BY THE VILLAGE SUN | Morton Williams shoppers and union members are getting their green “SAVE OUR SUPERMARKET” T-shirts ready for yet another rally to protect the Greenwich Village food mainstay.
They’ll converge for a rally outside the longtime market, at 130 Bleecker St., at LaGuardia Place, on Sun., Dec. 10, at 2 p.m.
More than 8,500 locals — from senior residents to New York University students — have signed a petition to keep the 24-hour supermarket at the site, so the area does not become a “food desert.”
Each day, 3,000 shoppers use the store, which serves a community of more than 23,000 residents.
However, a decision by the city’s School Construction Authority on siting a public school at the supermarket site is imminent. According to the ad hoc group Save Our Supermarket, a.k.a. S.O.S., though, the city currently is not indicating there is any plan to save Greenwich Village’s only full-service market.

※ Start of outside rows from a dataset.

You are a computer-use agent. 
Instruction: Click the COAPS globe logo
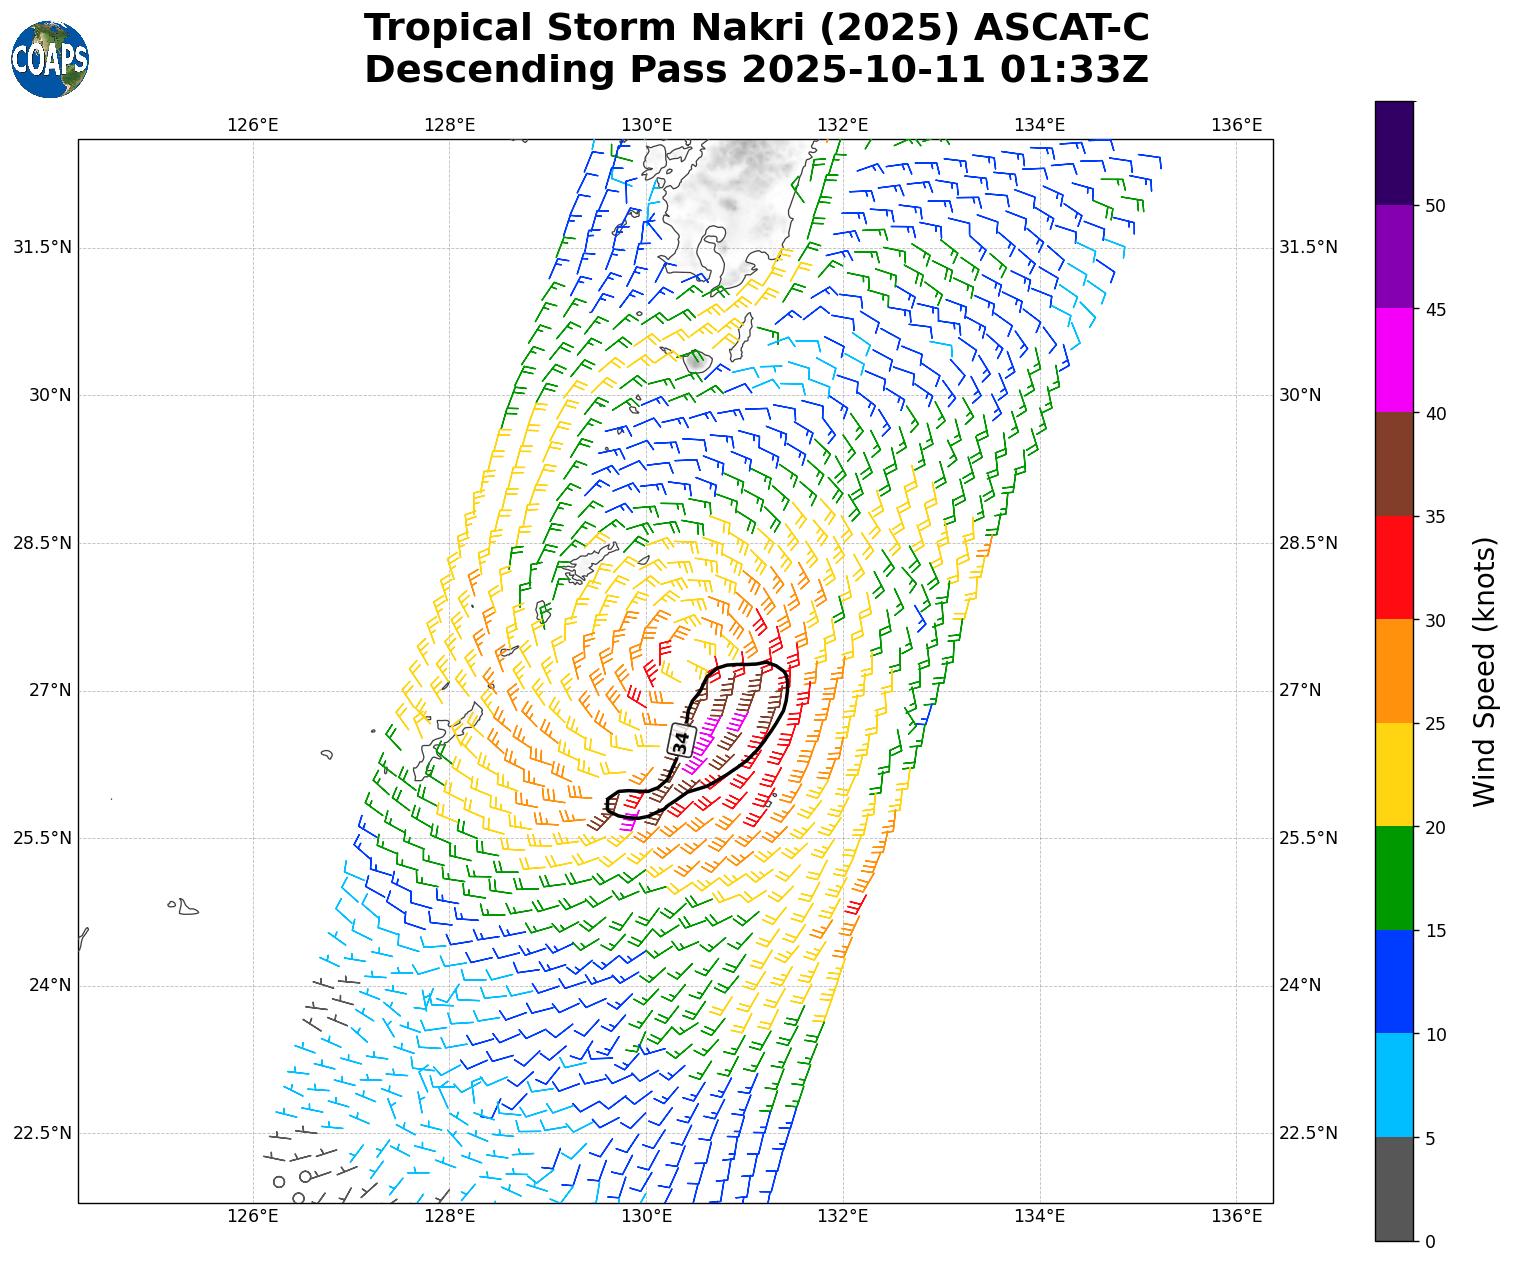point(50,60)
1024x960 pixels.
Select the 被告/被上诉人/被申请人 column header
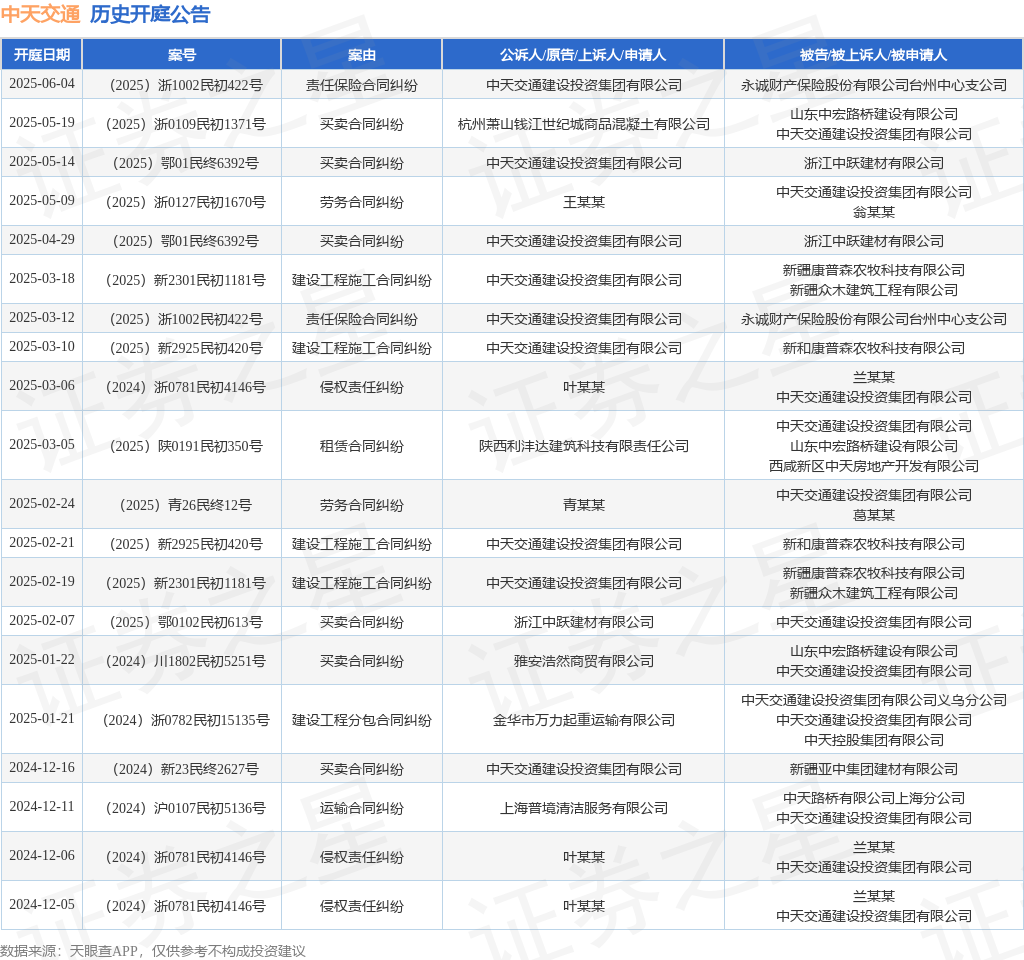click(873, 55)
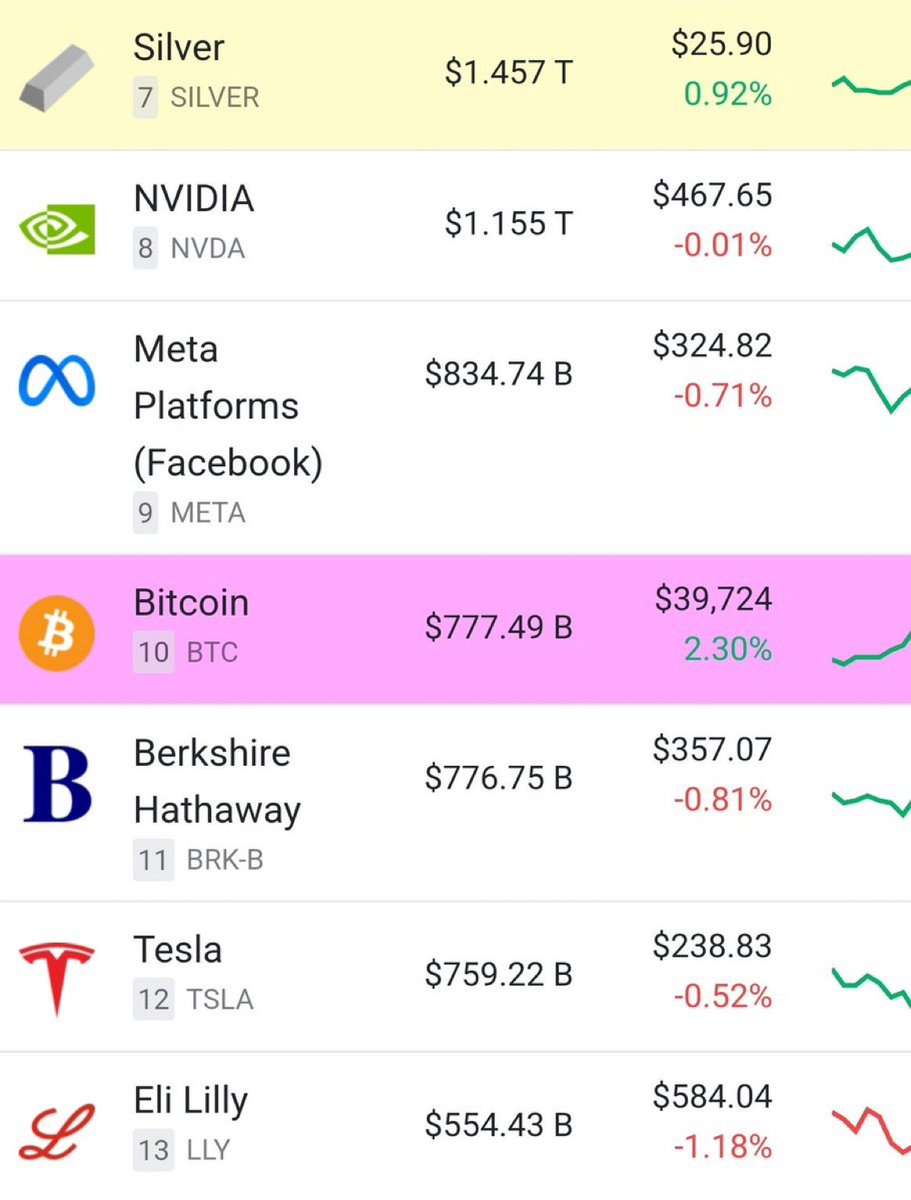911x1200 pixels.
Task: View Bitcoin's price trend sparkline
Action: [x=871, y=648]
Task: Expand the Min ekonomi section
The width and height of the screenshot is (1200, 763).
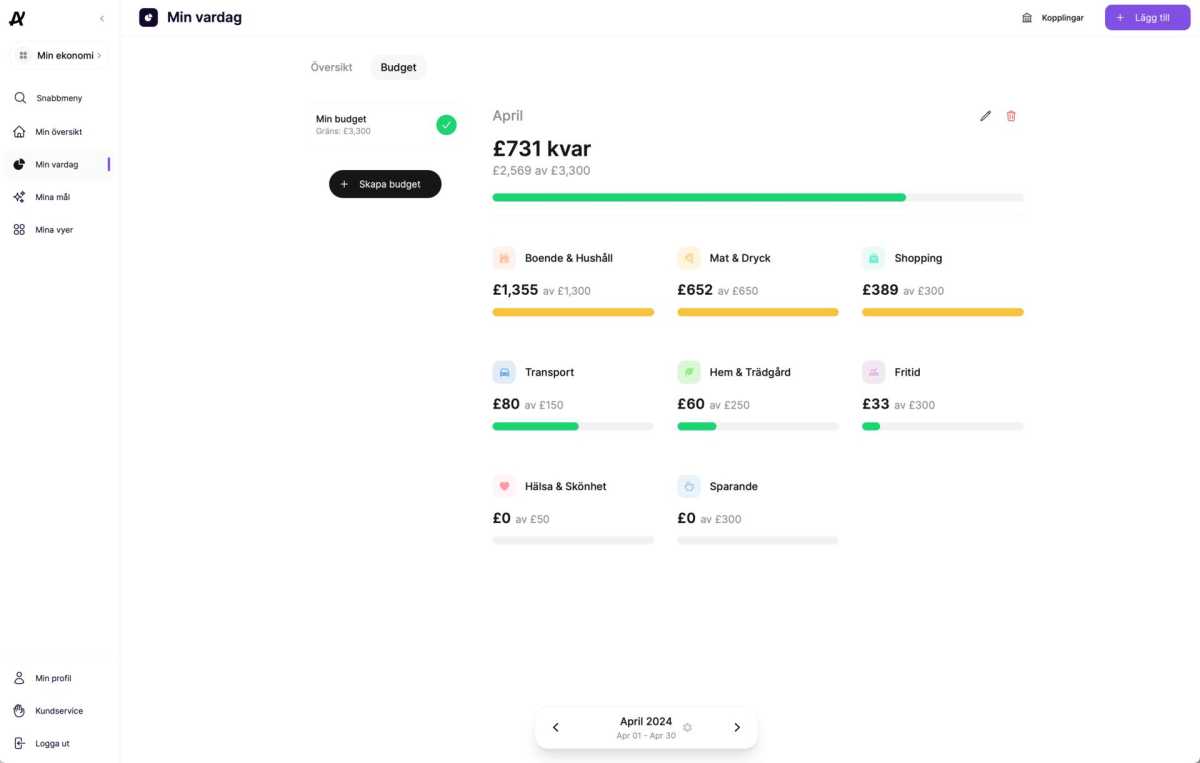Action: 60,55
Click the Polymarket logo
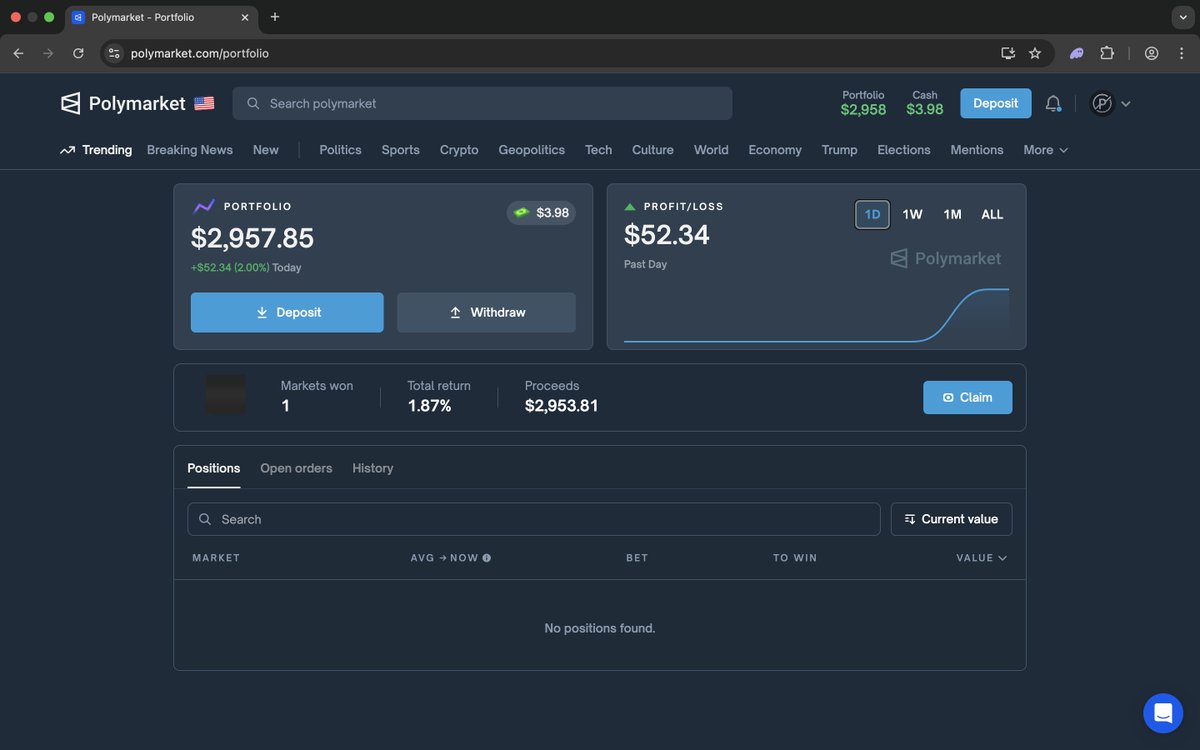 point(69,103)
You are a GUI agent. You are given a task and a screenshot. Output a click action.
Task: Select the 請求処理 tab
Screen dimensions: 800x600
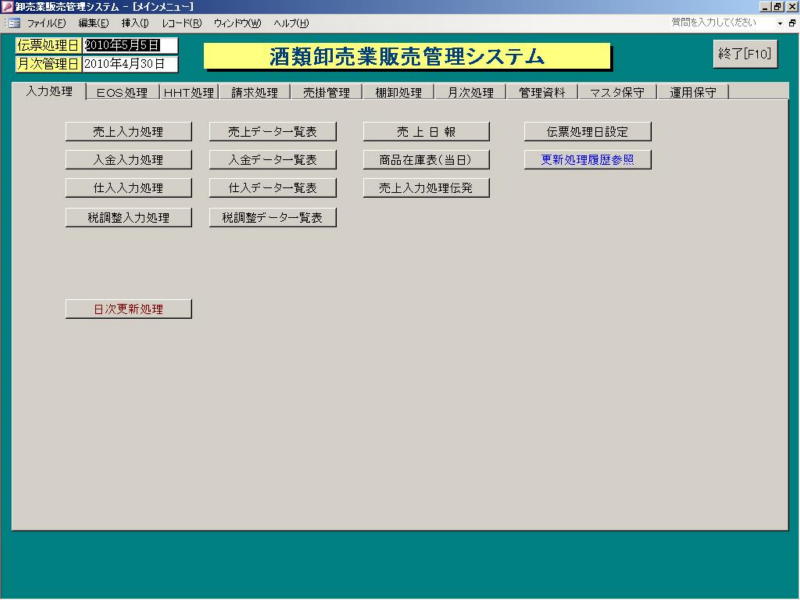pos(254,93)
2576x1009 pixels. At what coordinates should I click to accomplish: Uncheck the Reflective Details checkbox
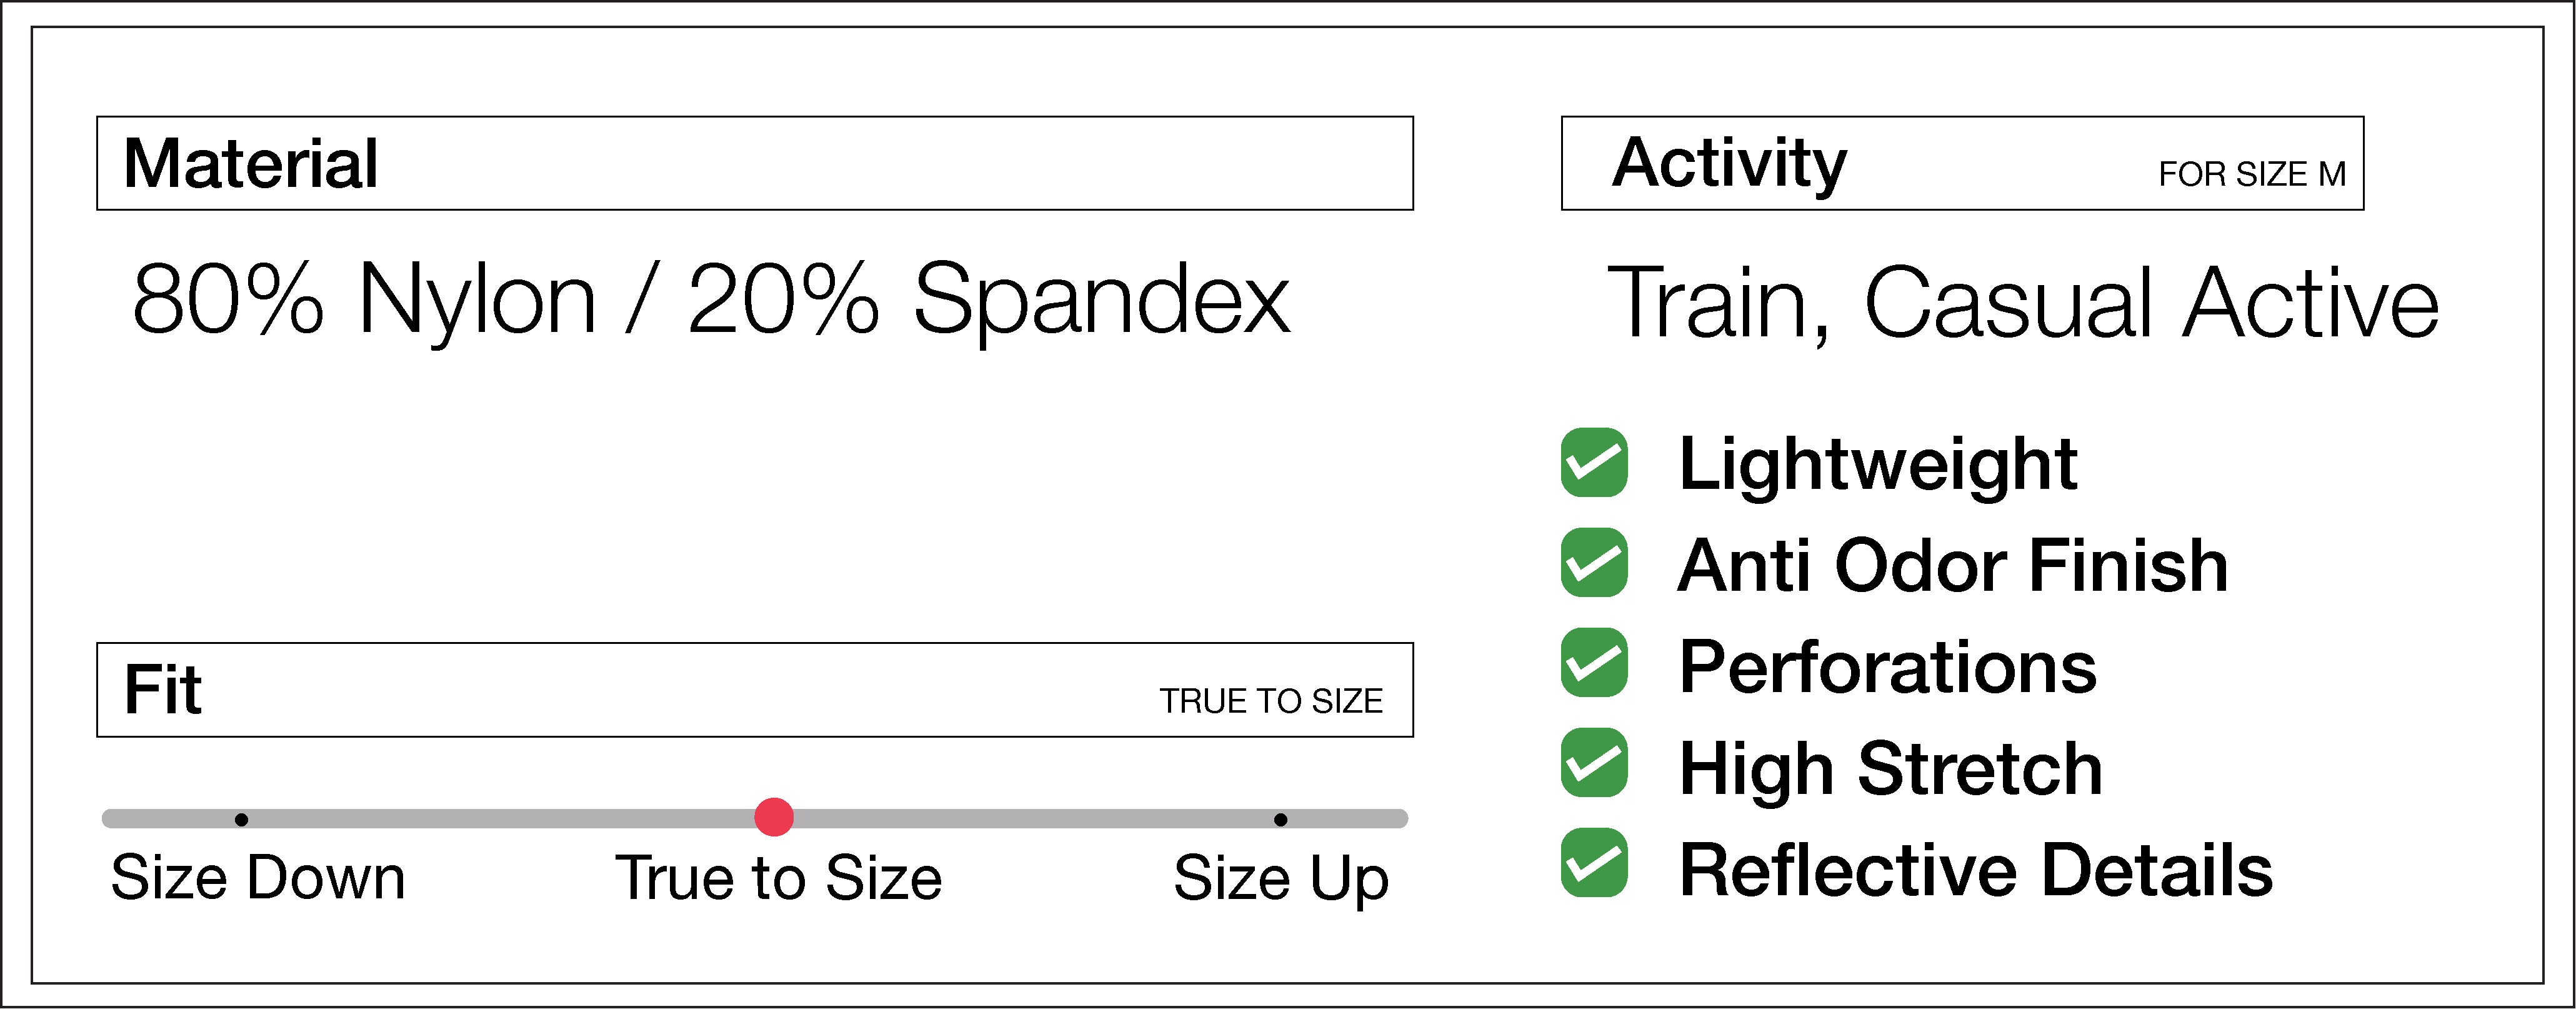click(x=1594, y=863)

S.O.S. is calling on the city and New York University, the latter which owns the corner property, “immediately to devise a plan” to keep the supermarket where it is, and to site a school — if one is deemed needed — at an alternative N.Y.U. property.
Community Board 2 led the charge to build a school at the site, hailing it as a major community giveback from the N.Y.U. rezoning. The community board previously estimated the property alone was worth $60 million.
It’s still unclear, though, if more public school seats are needed for locally zoned students, or if the city instead might perhaps want to build a school there for disabled students drawn from around the city. The latter idea was the C.B. 2 “Plan B” after it initially appeared that more school seats were not needed for the district. Yet, teacher-student ratios were recently lowered, which could change the scenario once again.
C.B. 2 was operating under the assumption that, if a school were built and displaced the supermarket, the store would have a new home in N.Y.U.’s eventual new building at 181 Mercer St.
More than a decade ago, when the supersized South Village block was being rezoned to allow construction of the new N.Y.U. Paulson Center, the university assured that, should a public school be built at the market site, that N.Y.U. would provide space for it in the Paulson Center (then known, in plans, only as the Zipper Building). The 735,000-square-foot Paulson Center finally opened nearly a year ago at 181 Mercer St., on the other side of the superblock — yet devoid of the promised space for a supermarket.
At the end of the rezoning process, when the city issued the restrictive declaration for it, the pledge to preserve the supermarket was mysteriously missing.
Former City Councilmember Alan Gerson, a lifelong resident of the block, is a co-leader of S.O.S.
“For more than a half century, a full-service supermarket has existed as an essential part of our community at this location,” he said. “Morton Williams provides 24-hour service to all, especially to seniors and those with special needs, including delivery to those who are homebound, and has been a vital lifeline to all during times of crisis. Morton Williams also provides jobs to dozens of essential workers.”
The Morton Williams is a union store. John R. Durso, president of Local 338 RWDSU/UFCW, stressed the market was a lifeline for residents during the COVID pandemic.
“Morton Williams on Bleecker Street is more than just a grocery store — it is a neighborhood institution,” he said. “Morton Williams has served as a critical lifeline for thousands of residents in the area for decades, and is the main accessible grocery store in the community. It served as a lifeline during the pandemic, as one of the only stores open in the area for residents to get their necessities. Developers don’t realize the lasting ramifications in closing a grocery store: Not only will the community suffer greatly without it, but 60 essential union workers, who are members of Local 338 RWDSU/UFCW, will lose their jobs and we will become one step closer to creating a food desert in the neighborhood. It is critical we do everything within our power to save this supermarket.”
In addition to Local 338, Morton Williams also has members of UFCW Locals 342 and 1500 as part of its fully union staff.
In a press release for the Dec. 10 rally, S.O.S. said it supports a school being built “in our vicinity, but without dislocating a crucial necessity to our community from its half-century-plus location, and without endangering the vital and much-loved, award-winning LaGuardia Corner Community Garden abutting the site.
“We are calling on the city and the New York University administration to honor the commitment it made to the entire community — including university faculty and students — to the continuous operation of a full-service supermarket on the block where it currently sits,” the release continued. “We call upon the city and the N.Y.U. administration to work with the community to find a responsible resolution, which maintains the supermarket at its current site, preserves the garden and locates the school in the vicinity. Other viable sites for a school in the immediate vicinity exist.”
S.O.S. is calling on Mayor Adams and all local elected officials “to intervene to protect and Save Our Supermarket.”